**Provided data:**
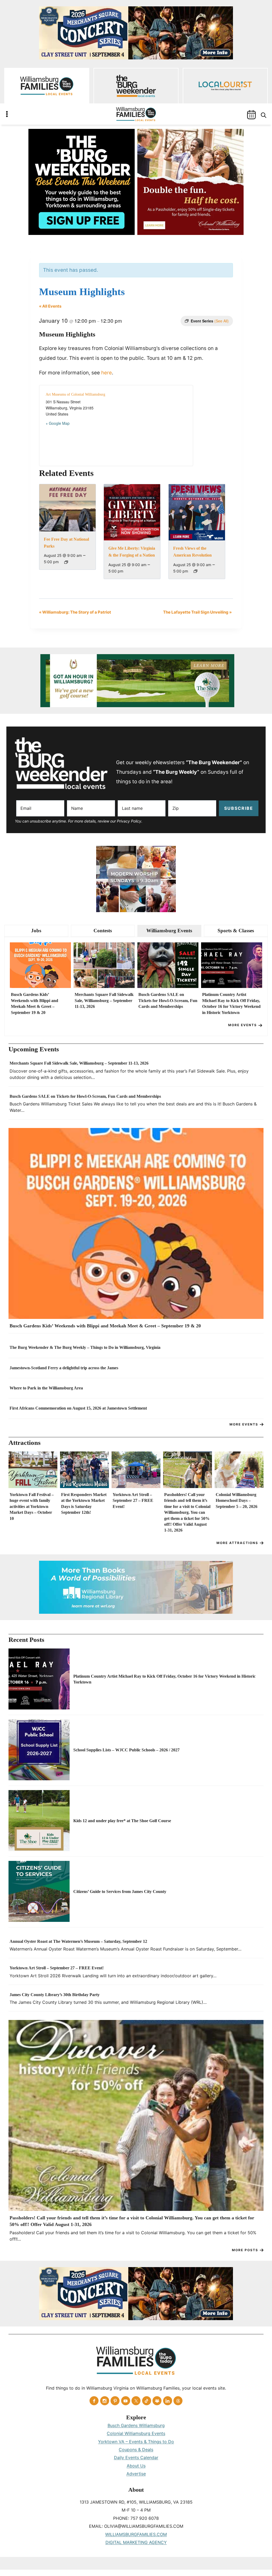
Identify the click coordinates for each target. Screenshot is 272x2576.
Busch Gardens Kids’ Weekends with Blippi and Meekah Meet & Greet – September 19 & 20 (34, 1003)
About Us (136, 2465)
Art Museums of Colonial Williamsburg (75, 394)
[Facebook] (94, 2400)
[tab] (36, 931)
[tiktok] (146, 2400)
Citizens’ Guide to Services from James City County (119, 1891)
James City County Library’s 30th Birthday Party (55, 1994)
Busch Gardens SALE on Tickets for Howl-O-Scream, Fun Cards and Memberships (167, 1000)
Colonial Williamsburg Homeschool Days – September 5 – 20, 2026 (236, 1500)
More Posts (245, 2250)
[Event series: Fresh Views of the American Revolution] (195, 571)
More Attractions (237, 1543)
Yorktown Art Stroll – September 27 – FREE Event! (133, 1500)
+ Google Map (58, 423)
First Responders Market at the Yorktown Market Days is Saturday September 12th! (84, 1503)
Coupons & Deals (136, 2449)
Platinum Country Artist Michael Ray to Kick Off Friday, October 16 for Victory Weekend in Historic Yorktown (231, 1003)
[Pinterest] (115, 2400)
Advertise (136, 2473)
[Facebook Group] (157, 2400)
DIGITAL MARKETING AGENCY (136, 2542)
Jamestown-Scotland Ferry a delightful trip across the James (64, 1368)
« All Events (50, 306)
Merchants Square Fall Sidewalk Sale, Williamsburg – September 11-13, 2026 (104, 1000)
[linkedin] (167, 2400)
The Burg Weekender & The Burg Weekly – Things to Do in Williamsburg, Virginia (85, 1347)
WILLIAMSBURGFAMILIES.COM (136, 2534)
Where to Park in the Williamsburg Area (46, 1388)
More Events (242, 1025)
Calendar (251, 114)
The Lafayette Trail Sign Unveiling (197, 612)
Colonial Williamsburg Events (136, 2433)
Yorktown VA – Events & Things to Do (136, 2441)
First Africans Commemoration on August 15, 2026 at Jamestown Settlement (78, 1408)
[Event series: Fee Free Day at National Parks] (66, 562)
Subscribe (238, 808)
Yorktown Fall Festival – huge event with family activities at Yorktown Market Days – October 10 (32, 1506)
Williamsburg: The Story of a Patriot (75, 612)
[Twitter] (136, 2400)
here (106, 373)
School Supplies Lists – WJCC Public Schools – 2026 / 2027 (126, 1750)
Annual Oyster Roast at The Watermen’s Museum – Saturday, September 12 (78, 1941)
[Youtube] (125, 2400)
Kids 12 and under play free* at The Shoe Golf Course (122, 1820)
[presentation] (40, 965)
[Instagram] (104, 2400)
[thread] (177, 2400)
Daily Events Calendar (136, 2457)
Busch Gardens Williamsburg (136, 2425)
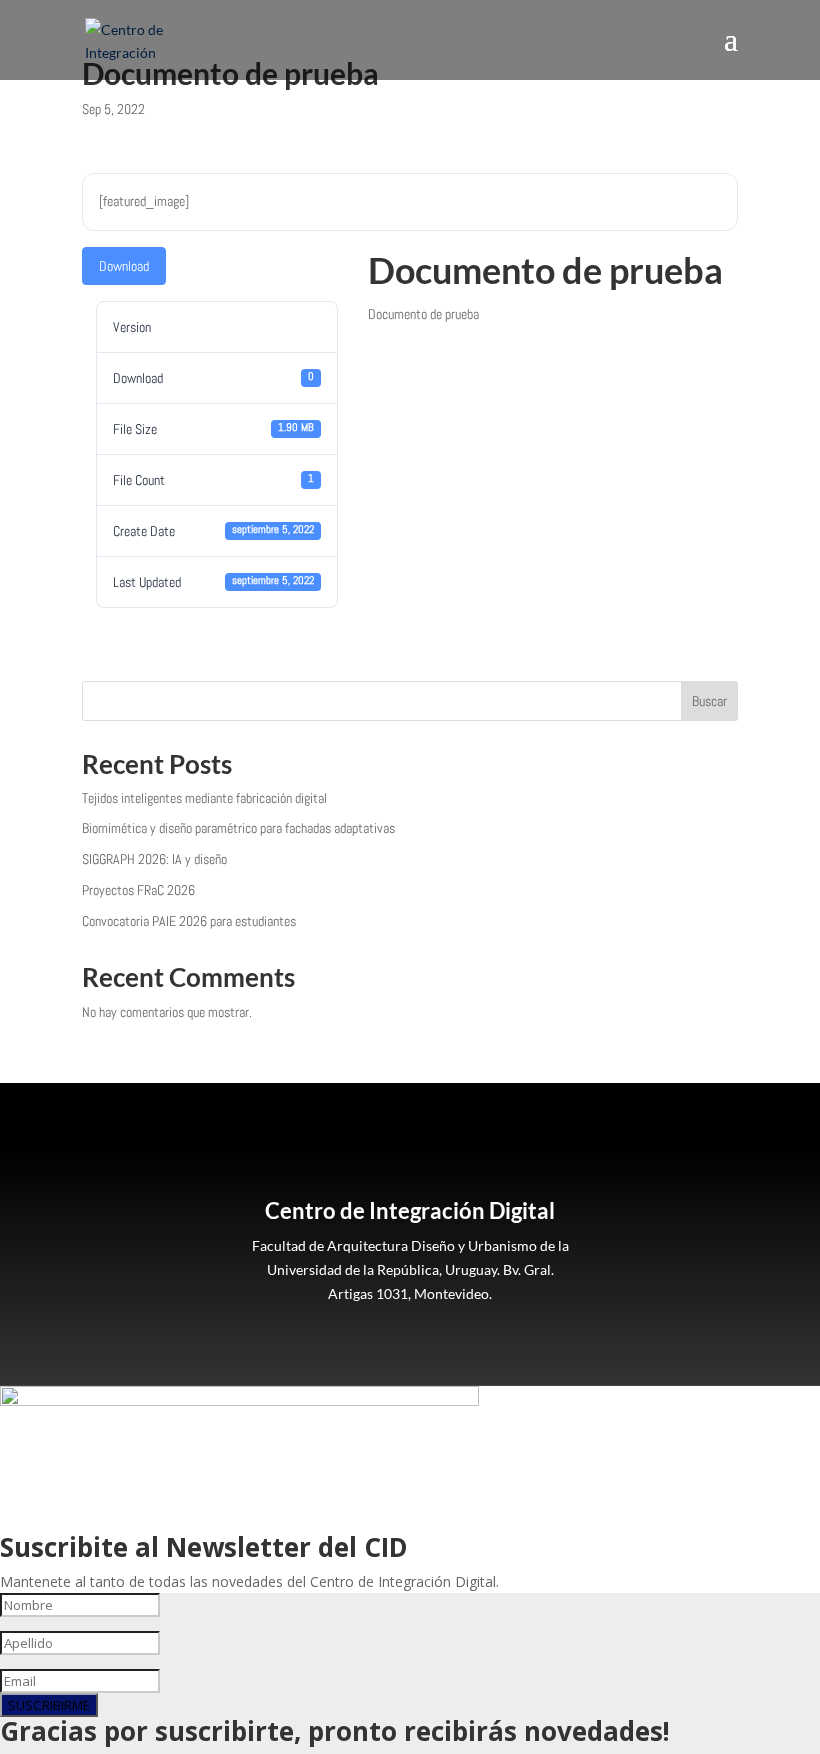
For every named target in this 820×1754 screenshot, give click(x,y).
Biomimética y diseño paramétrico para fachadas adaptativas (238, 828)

**Instructions for the task:**
Return each line of the material exactly as written; exclude the pictures.

**Exercise solution:**
Identify the click coordinates for each target. Screenshot is 272x2576.
Busch Gardens Kids’ Weekends with Blippi and Meekah Meet & Greet – September 19 & 20 (34, 1003)
About Us (136, 2465)
Art Museums of Colonial Williamsburg (75, 394)
[Facebook] (94, 2400)
[tab] (36, 931)
[tiktok] (146, 2400)
Citizens’ Guide to Services from James City County (119, 1891)
James City County Library’s 30th Birthday Party (55, 1994)
Busch Gardens SALE on Tickets for Howl-O-Scream, Fun Cards and Memberships (167, 1000)
Colonial Williamsburg Homeschool Days – September 5 – 20, 2026 (236, 1500)
More Posts (245, 2250)
[Event series: Fresh Views of the American Revolution] (195, 571)
More Attractions (237, 1543)
Yorktown Art Stroll – September 27 – FREE Event! (133, 1500)
+ Google Map (58, 423)
First Responders Market at the Yorktown Market Days is Saturday September 12th! (84, 1503)
Coupons & Deals (136, 2449)
Platinum Country Artist Michael Ray to Kick Off Friday, October 16 for Victory Weekend in Historic Yorktown (231, 1003)
[Pinterest] (115, 2400)
Advertise (136, 2473)
[Facebook Group] (157, 2400)
DIGITAL MARKETING AGENCY (136, 2542)
Jamestown-Scotland Ferry a delightful trip across the James (64, 1368)
« All Events (50, 306)
Merchants Square Fall Sidewalk Sale, Williamsburg – September 11-13, 2026 (104, 1000)
[linkedin] (167, 2400)
The Burg Weekender & The Burg Weekly – Things to Do in Williamsburg, Virginia (85, 1347)
WILLIAMSBURGFAMILIES.COM (136, 2534)
Where to Park in the Williamsburg Area (46, 1388)
More Events (242, 1025)
Calendar (251, 114)
The Lafayette Trail Sign Unveiling (197, 612)
Colonial Williamsburg Events (136, 2433)
Yorktown VA – Events & Things to Do (136, 2441)
First Africans Commemoration on August 15, 2026 at Jamestown Settlement (78, 1408)
[Event series: Fee Free Day at National Parks] (66, 562)
Subscribe (238, 808)
Yorktown Fall Festival – huge event with family activities at Yorktown Market Days – October 10 (32, 1506)
Williamsburg: The Story of a Patriot (75, 612)
[Twitter] (136, 2400)
here (106, 373)
School Supplies Lists – WJCC Public Schools – 2026 / 2027 (126, 1750)
Annual Oyster Roast at The Watermen’s Museum – Saturday, September 12 (78, 1941)
[Youtube] (125, 2400)
Kids 12 and under play free* at The Shoe Golf Course (122, 1820)
[presentation] (40, 965)
[Instagram] (104, 2400)
[thread] (177, 2400)
Daily Events Calendar (136, 2457)
Busch Gardens Williamsburg (136, 2425)
For every named target in this 820×1754 screenshot, give click(x,y).
Biomimética y diseño paramétrico para fachadas adaptativas (238, 828)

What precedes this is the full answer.